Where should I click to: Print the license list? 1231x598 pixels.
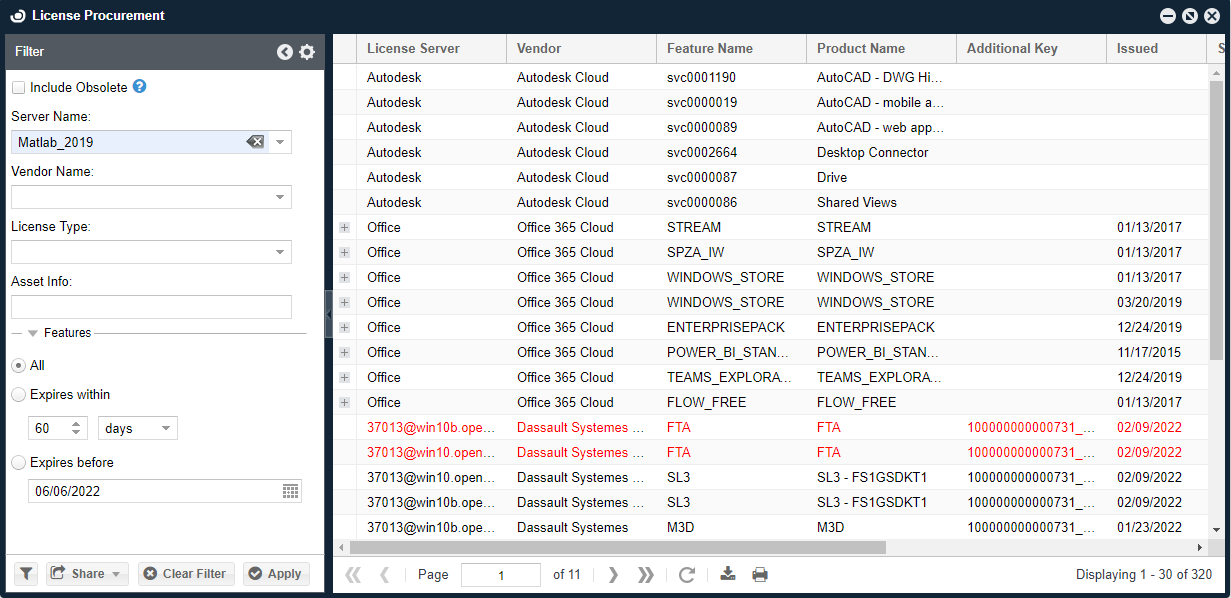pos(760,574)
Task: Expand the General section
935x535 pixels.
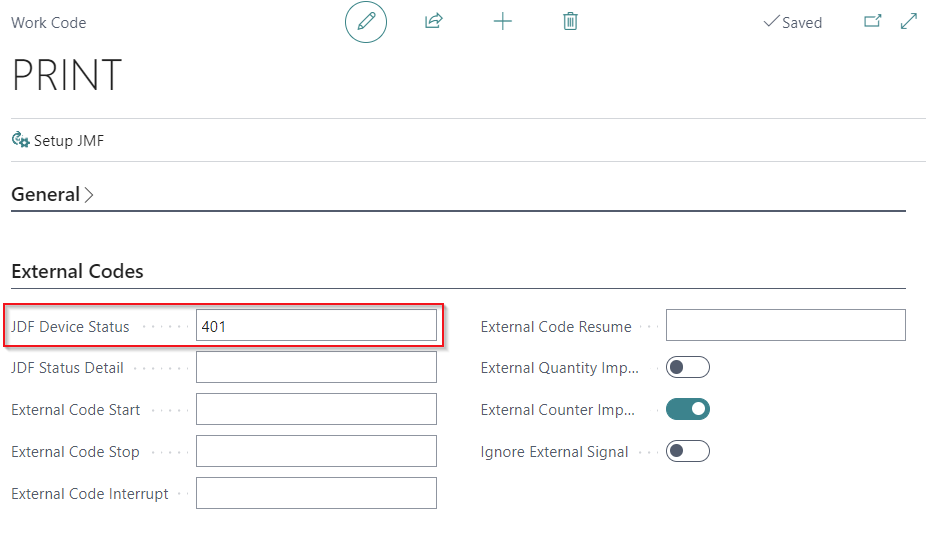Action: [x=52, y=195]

:::::

### Task to carry out
Return all of the entries word for word, but omit the pictures.

### Worked solution
Where should I click to: Print the license list? 1231x598 pixels.
pos(760,574)
Task: Expand the General section
935x535 pixels.
Action: [x=52, y=195]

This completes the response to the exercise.